In December 2018, regular users of Bellflower Boulevard may well have noticed a mystery fleet of about a dozen big rig trucks with loads of concrete forms parked in the center divider facing north.

A motorist, who stopped to snap a few photos of these 18-wheelers was asked by neighbors if the driver knew why all these trucks were lined up in the middle of the highway. Plus a porta-potty at the grassy area separating the boulevard from the frontage road.

The person with the answers is Lakewood Public Information Officer Bill Grady. The city authorized reservoir construction at two Lakewood public parks. The trucks were needed to deliver concrete forms to the park, but parking was an issue. The best place they could stage, or wait until called was Bellflower Boulevard, about a mile from the ultimate destination, Mayfair Park on Clark Avenue just south of South Street.

The large concrete pieces were trucked in from the manufacturer, Jensen Company in Fontana and transported to Lakewood by several dozen independent truck drivers hired by Jensen. “Over a nine-day period, the trucks waited in the median area of Bellflower Boulevard near Candlewood Street waiting to be called to deliver their pieces of concrete to Mayfair Park,” Grady wrote in an email.

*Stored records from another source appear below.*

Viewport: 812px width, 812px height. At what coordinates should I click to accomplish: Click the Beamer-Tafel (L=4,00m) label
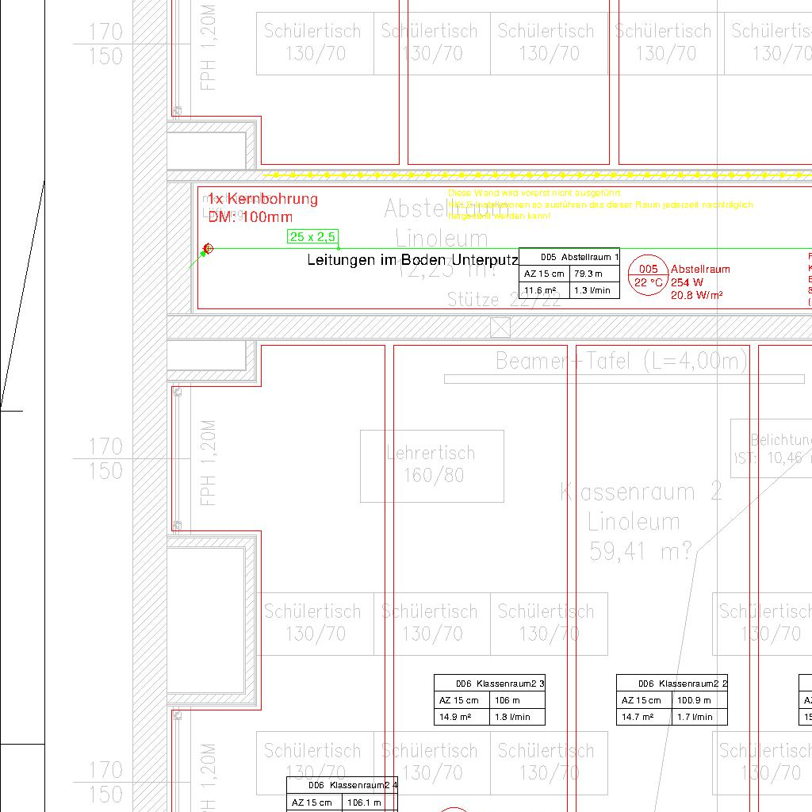622,362
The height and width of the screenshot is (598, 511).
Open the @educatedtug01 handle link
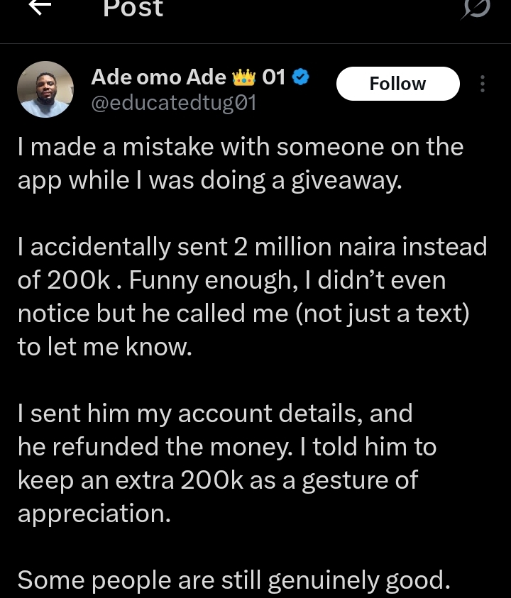(174, 103)
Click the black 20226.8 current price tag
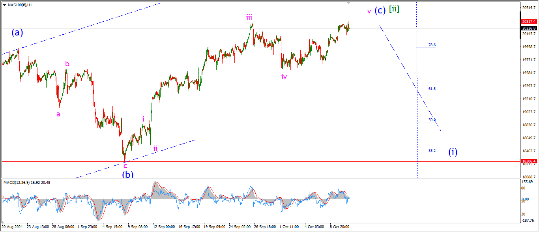The width and height of the screenshot is (539, 232). pos(528,28)
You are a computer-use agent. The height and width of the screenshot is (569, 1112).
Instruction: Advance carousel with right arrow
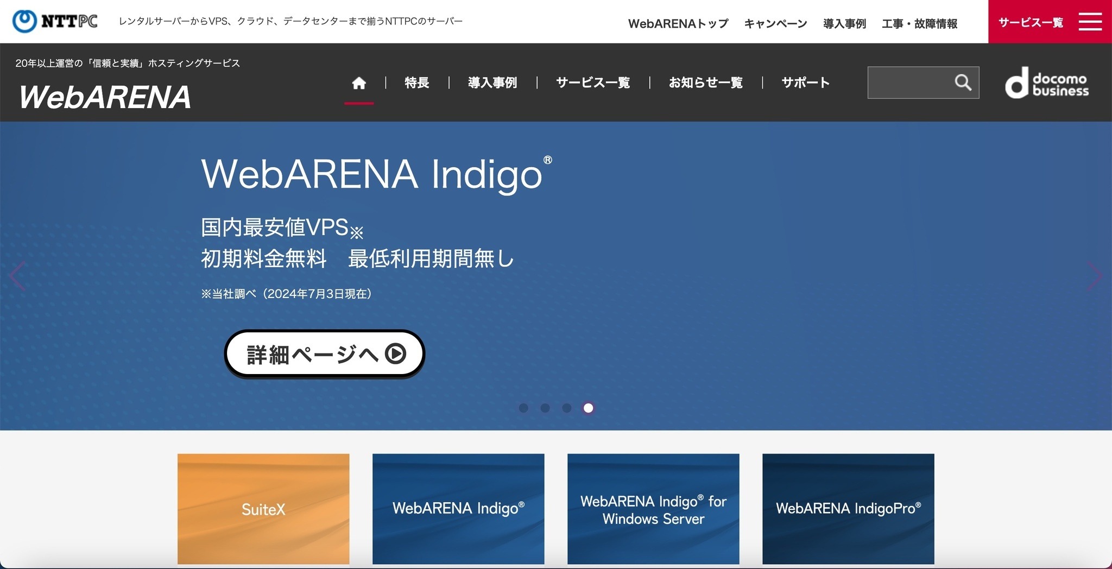click(1094, 276)
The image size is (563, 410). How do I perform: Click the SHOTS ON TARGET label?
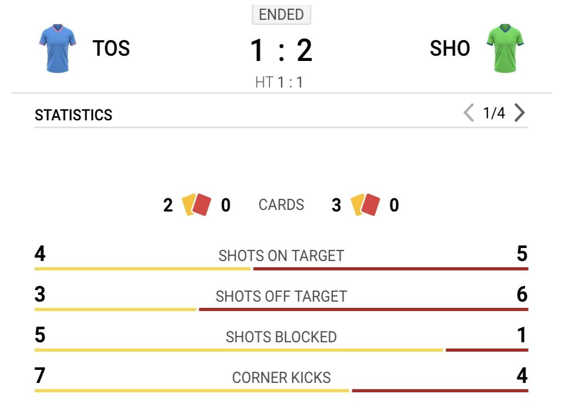[x=282, y=256]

The result of a lawsuit, the first $11 million reservoir project at Bolivar Park was fully funded by Cal Trans (the California Department of Transportation),

Several environmental organizations had sued Cal Trans for not adequately treating the runoff from their freeways. An agreement that Cal Trans would fund future projects to treat storm water runoffs in the region caused various cities to propose projects to Cal Trans, each costing in excess of $10 million. Lakewood was the first to get the one built. Next to the 40-foot wide Los Cerritos Channel, Bolivar Park at Del Amo Boulevard and Downey Avenue went into operation in June,” said Grady.

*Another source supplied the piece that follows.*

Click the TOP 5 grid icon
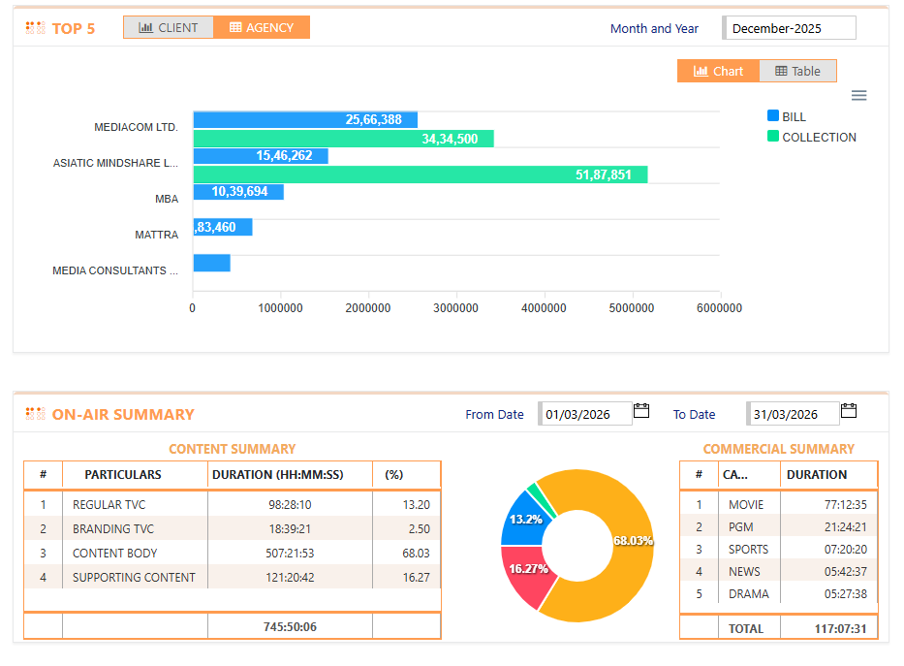pyautogui.click(x=36, y=28)
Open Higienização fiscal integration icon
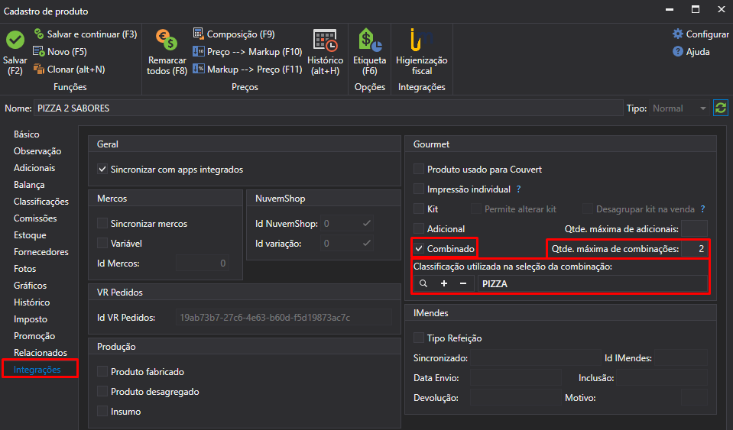The width and height of the screenshot is (733, 430). click(421, 40)
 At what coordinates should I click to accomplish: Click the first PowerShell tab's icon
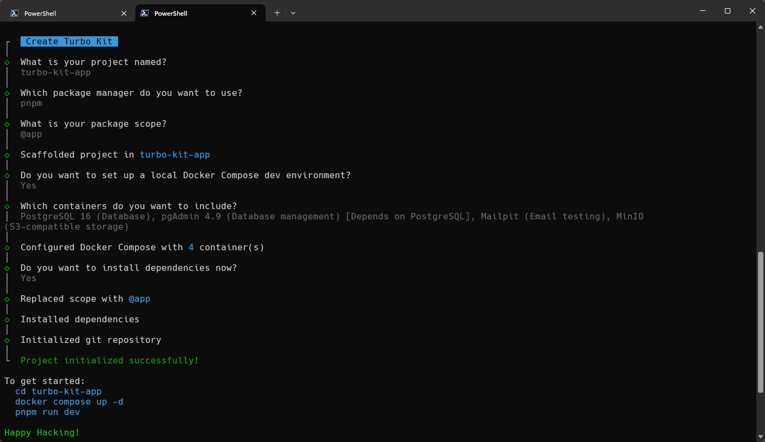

Lakewood commenced the second storm water capture project at Mayfair Park in May 2018, fully funded by Cal Trans to the tune of $15 million. Both projects clean different channels.

“The Mayfair project is expected to be completed by September 2019. Construction of the underground concrete reservoir is taking place in two phases. In the first phase in December 2018, dozens of precast concrete reservoir pieces were lowered into the underground area of the park where they were connected together,” much like the connecting of Legos.

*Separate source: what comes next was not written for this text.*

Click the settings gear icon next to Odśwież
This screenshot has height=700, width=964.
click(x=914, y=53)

“Trucks were instructed to keep their idling to a minimum, doing so only while moving forward in line, and not while waiting in general. Lakewood inspectors reported no safety issues or problems during the nine days of concrete deliveries,” said Grady.

“There’s a crane in place in the underground hole that’s been dug out, which will be filled with these prefab pieces. Two concrete huge blocks on each truck, they needed to line up somewhere. The trucks wait their turn, then bring the blocks and a crew down there to guide the crane, where it needs to go,” Grady continued.

“Each channel has different pollutants, stuff you don’t want to be drinking. All of it flows to Alamitos Bay. There’s a hole cut in the bottom of the channel, the drop limit, water is sent across Downey Ave to the Bolivar Park reservoir and filters that take out the trash. The tank irrigates the park through holes in the tank, which seeps into the aquifer and goes back down in the ground water. All sorts of filters.”

Come February, trucks are scheduled to reappear on Bellflower Boulevard, the site most appropriate for this use. “The Mayfair project will be very similar to the Bolivar effort except the ground beneath Mayfair Park is largely impermeable to percolation from above, so any captured storm water not used for irrigation at the park will be sent into the regular sanitary sewer system to go to the Los Coyotes Water Reclamation Plant in Cerritos.

“There it can be further treated and used as recycled water for irrigation throughout the region. In the event the Mayfair project has so much water at any one time that it cannot send more to the Los Coyotes plant, then the excess water will be treated on site at Mayfair and returned to the nearby Clark Flood Control Channel. It will flow to the ocean as it did before, but this time as clean water.”

Fans of major construction projects are not being ignored. There are bleachers at a viewing area near the project, so that “kids of all ages could see the Tonka truck through slits in the fence.” A lot of middle pieces, ones in the end are probably unique. We put in the stadium seating, kids of all ages would like to see it.”